What we've been waiting for: the first detailed image of the dwarf planet Pluto.
What magnificent timing! Fifty years from the flyby of Mariner 4 past Mars, NASA's patient deep space probe New Horizons has finally reached its destination and began its studies of Pluto and its moons. Discovered in 1930 by astronomer Clyde Tombaugh, Pluto has orbited an eccentric path around the Sun, sometimes moving inside the orbital path of Neptune! Recently downgraded by the Astronomical Society from a full planet to a dwarf planet (being one of the Kuiper-Belt object series), the surface of Pluto has remained hidden even from the great eyes of the Hubble Telescope.
Liftoff from Launch Complex 41 at Cape Canaveral.
The New Horizons spacecraft left Earth on January 19, 2006. During its long voyage, patient mission controllers have monitored the systems and equipment until early this morning when the probe made a flyby at 7,100 miles from the surface. Totally focusing on the imaging mission during the short flyby time, flight controllers earlier had downloaded the best image yet taken in order to provide it to a news-hungry mob of spacecraft supporters and scientists at the John Hopkins Applied Research Lab.
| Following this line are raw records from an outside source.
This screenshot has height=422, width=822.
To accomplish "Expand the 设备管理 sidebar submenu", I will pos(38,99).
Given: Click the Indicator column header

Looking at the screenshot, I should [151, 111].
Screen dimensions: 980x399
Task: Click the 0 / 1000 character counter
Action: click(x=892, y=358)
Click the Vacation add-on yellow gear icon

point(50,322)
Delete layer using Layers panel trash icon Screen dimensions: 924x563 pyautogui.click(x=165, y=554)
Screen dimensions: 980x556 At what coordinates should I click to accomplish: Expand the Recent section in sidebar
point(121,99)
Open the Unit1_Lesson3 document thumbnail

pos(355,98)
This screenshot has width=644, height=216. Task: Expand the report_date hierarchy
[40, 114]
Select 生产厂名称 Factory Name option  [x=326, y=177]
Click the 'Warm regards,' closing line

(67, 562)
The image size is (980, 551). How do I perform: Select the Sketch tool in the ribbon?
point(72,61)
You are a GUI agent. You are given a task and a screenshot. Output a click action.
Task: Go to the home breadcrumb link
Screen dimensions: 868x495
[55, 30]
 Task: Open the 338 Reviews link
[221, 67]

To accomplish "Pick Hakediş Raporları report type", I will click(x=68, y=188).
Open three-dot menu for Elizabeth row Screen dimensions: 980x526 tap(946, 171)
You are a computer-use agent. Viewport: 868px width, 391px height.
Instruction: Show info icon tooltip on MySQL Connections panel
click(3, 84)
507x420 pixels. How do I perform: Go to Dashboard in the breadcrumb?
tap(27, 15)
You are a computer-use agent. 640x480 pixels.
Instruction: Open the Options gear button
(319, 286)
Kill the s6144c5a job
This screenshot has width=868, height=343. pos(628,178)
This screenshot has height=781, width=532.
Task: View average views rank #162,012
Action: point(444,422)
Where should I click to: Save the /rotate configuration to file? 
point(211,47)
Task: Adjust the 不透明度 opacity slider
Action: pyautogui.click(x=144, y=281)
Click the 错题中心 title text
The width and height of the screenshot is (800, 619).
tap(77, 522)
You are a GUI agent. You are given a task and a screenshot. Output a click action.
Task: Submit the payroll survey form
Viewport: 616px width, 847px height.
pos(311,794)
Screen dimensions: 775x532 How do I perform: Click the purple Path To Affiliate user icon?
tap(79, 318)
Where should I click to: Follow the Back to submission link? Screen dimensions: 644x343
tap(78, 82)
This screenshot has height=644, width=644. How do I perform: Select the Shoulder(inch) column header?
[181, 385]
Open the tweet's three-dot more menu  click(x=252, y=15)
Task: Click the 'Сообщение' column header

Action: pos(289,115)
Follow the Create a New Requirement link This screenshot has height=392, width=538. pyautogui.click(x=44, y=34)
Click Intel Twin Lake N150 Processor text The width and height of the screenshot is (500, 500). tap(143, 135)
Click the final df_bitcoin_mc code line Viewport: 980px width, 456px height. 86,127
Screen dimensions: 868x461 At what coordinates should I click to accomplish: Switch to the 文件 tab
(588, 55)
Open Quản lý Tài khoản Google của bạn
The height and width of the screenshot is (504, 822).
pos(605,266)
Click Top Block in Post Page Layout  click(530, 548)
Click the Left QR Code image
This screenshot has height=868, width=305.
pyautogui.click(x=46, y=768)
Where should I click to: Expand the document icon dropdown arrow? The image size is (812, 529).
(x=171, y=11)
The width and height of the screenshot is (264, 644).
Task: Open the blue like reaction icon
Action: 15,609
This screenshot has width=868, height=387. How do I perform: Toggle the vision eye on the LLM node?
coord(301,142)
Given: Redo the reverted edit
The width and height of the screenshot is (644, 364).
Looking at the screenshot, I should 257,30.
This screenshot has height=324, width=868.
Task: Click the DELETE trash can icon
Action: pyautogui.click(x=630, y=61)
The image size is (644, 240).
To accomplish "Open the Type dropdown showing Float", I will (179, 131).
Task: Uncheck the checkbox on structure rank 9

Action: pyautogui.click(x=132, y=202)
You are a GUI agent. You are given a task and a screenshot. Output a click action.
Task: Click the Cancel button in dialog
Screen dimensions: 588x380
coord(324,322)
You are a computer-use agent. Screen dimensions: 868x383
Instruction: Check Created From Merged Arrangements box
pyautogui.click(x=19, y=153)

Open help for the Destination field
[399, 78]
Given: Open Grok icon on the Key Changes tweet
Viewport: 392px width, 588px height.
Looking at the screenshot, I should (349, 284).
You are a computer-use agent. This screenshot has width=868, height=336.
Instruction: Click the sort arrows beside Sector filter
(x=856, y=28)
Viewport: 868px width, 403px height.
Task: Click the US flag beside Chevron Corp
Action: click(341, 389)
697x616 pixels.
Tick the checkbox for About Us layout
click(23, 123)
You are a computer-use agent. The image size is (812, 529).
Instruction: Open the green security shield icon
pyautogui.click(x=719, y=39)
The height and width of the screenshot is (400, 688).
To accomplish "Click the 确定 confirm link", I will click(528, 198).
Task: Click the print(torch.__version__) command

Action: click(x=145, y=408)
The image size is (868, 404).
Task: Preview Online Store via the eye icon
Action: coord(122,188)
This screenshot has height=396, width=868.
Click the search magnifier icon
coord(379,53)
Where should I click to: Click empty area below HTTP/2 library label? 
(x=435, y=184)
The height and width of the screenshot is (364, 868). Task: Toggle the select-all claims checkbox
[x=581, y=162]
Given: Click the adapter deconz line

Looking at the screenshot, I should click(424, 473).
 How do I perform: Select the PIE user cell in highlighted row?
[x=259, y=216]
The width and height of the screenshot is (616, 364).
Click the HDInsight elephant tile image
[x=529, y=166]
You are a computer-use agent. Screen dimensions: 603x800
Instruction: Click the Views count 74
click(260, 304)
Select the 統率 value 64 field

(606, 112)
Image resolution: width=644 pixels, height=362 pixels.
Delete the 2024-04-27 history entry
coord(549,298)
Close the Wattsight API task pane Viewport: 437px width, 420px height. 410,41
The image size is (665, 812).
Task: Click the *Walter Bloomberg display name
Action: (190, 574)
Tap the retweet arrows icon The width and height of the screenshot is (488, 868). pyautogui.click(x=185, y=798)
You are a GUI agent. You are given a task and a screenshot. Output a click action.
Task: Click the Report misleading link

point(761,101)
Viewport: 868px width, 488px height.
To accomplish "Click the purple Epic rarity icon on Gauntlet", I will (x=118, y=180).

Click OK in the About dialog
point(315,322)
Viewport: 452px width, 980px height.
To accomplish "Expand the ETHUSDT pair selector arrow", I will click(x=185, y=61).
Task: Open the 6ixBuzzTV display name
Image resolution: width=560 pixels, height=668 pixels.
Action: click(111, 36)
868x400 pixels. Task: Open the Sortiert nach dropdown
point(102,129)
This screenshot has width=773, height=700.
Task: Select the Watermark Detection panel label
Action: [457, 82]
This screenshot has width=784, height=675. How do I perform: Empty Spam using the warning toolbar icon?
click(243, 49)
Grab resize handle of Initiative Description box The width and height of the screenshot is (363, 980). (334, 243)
Then during the flyby, the spacecraft diligently focused entirely on imaging the planet, expecting to return images to Earth later when the spacecraft was far from the planet.
NASA graphic showing the path of New Horizons through the Pluto system of planet and moons.
The images will be slowly downloaded over the next 16 months. I'll plan to put these on this blog site as we get them, as this is the end of Earth's first reconnaissance of the Solar System. Our next goals will be detailed explorations of the planets and Moons as we search for possible life and valuable mineral deposits.